The debut novella The Border Keeper is being compared to a lot of the great male New Weird Fiction, already, and it’s apt. But what is surprising is how the many contributions of women New Weird Authors, some of the great defining voices of the genre, are not being mentioned. There is arguably more influence of Kathe Koja or K. J. Bishop in this heady novella than the overwhelming exoticism of an author of very long, distinctive novels like China Mieville or refined feats of Literary Weird like M. John Harrison and Jeff VanderMeer. There is something distinctly grumpy and feminine about the book: It’s focus on a curmudgeonly old woman of incredible power feels unique in a genre that is often ruled by unknowable experiences that defy characterization and the people that brush up against them. There is a central, relatable person in this strangeness that anchors us in ways that more Lovecraftian edges of the sub genre do not generally embrace. I hate to begin a review of an excellent book by mentioning other reviewers and other authors, but I find the short memory disturbing when some of our greatest recent women authors of speculative fiction were and are major pillars of a sub genre and our authorial reference shorthand for the sub genre is now nearly entirely male.
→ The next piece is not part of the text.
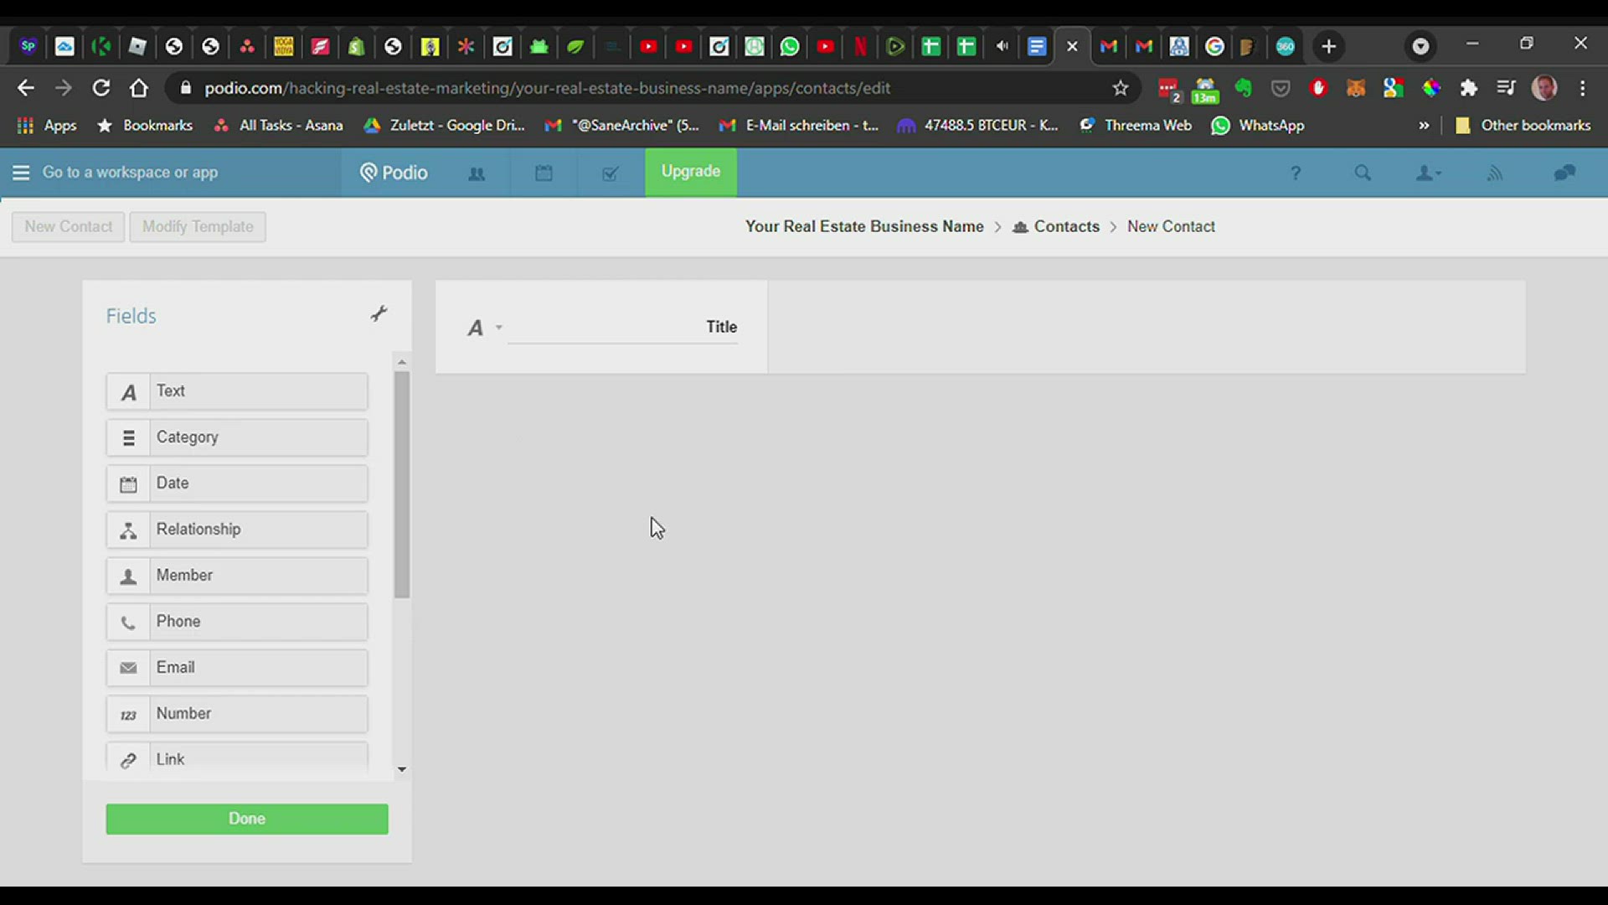This screenshot has width=1608, height=905.
Task: Click the Podio search magnifier icon
Action: click(x=1363, y=173)
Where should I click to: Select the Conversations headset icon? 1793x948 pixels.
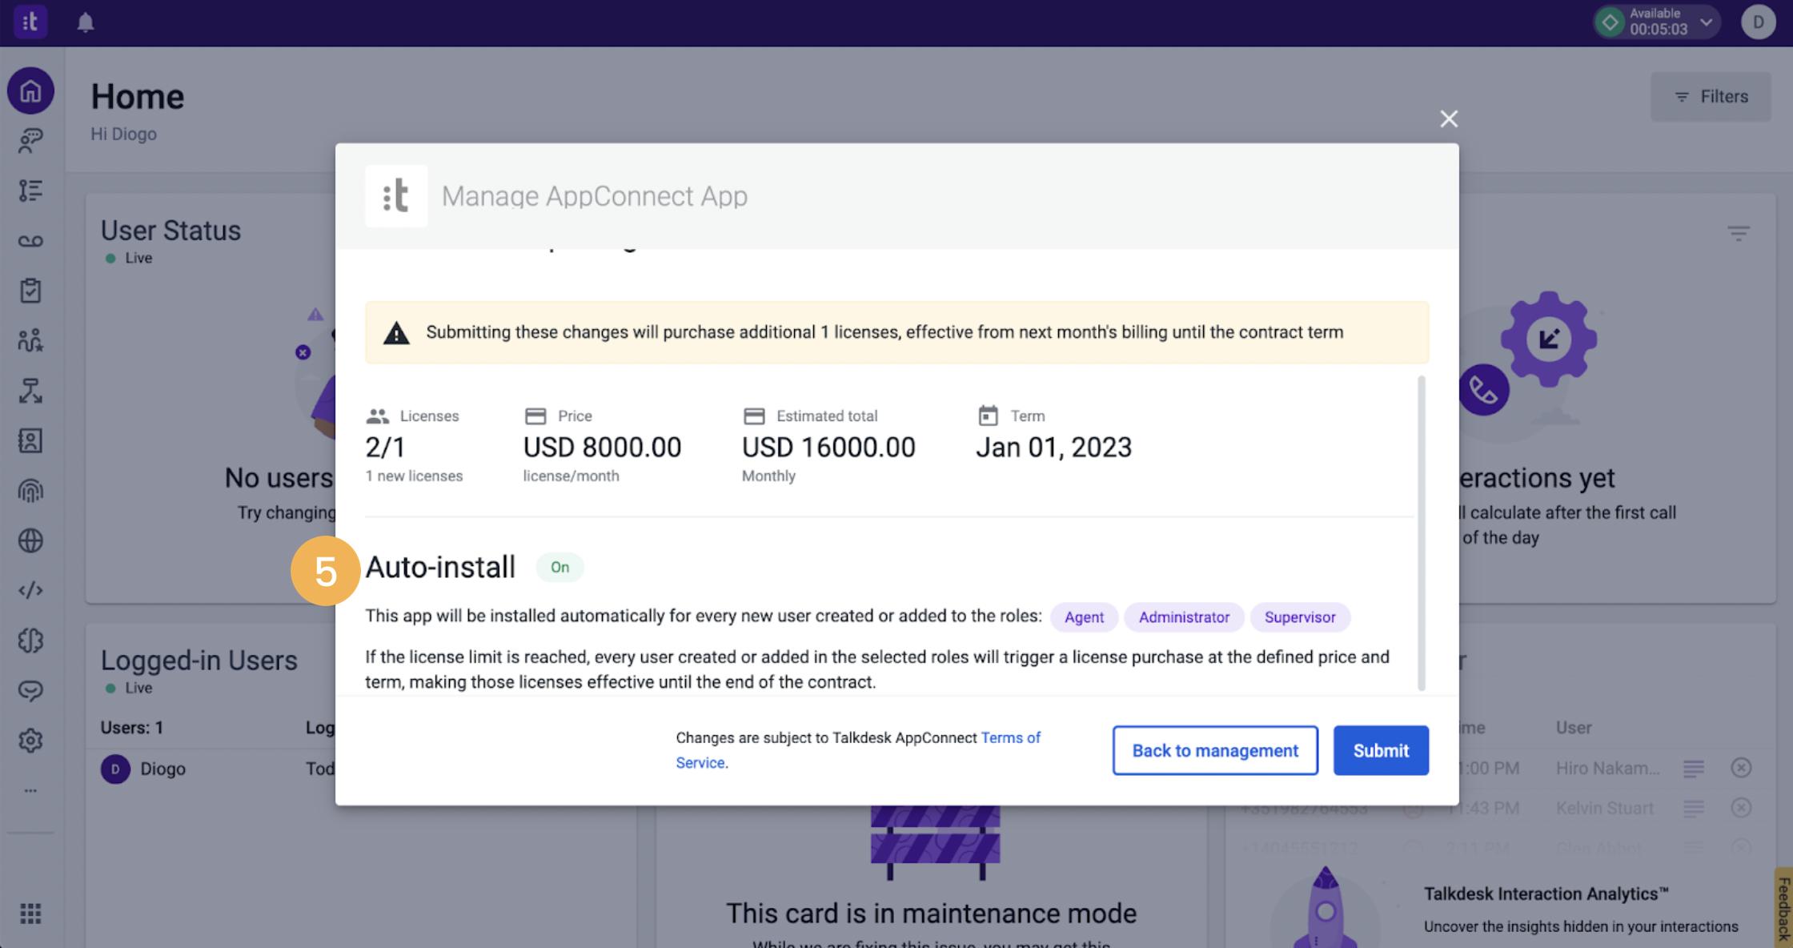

Let us not allow ourselves to forget, because we risk also forgetting Kerstin Hall when the brief season of the book’s marketing passes. The Border Keeper, whatever her name may be in this incarnation, deserves better than to be forgotten.
The book begins in a desert near a long and otherwordly fence that keeps one world separated from another.separated from many others. In these other worlds, demons and gods hold dominion over realms complex and beautiful. There was a war, once, and the border between the land of these living and those dead was tarnished, and violence spread. The Border Keeper lives on that border, now, an immortal being with two souls anchoring her in two realms. She holds the border to keep out the demons and gods and other otherworldly creatures from crossing over. She is more than just a gatekeeper. She is also a guide for those who have lost. From time to time, people come to her to seek out their loves and families from over on the other side. She can be convinced, sometimes, in rare circumstances, to carry over the living and seek out the dead.
Naturally, this is exactly what occurs when Vasethe comes to seek this elderly guardian. He seeks someone he has lost, but even he doesn’t know exactly why he must do this. He is a marked man, a wanderer with exceptional knowledge of Eris and her dangerous borders. He is able to convince her to lead him to the other worlds, into a labyrinth of mystery and darkness and the demon laws that hold kingdoms in order.
Now, I deride the comparison to some members of the New Weird movement for good reason. In works of the more Lovecraftian-inspired realms of the strange, answers are never given; reasons don’t exist for things beyond reason. Much of the New Weird genre takes inspiration from the concept of inhuman intelligences making marks and taking steps that we can’t even begin to understand. Kerstin Hall has provided a world where there is nothing but reason, and the demons that dazzle as they walk also move with the certainty and simplistic motivations of base creatures. Revenge, power, love, etc. The world moves in such a human and knowable fashion. And, all the mysteries come home to roost, at last, when the plans of demons and dead gods unravel at the edge of the world. So, yes, it is clearly and beautifully New Weird, but the many comparisons to the authors of that genre that thrive on providing no answers, no sense of human reason or order to the cosmos at large, are not apt. This is a new New Weird, where the genre can bend into the uncanny strangeness of a more human order of things. In the case of this book, it makes for a satisfying ending despite resolving all the great mysteries.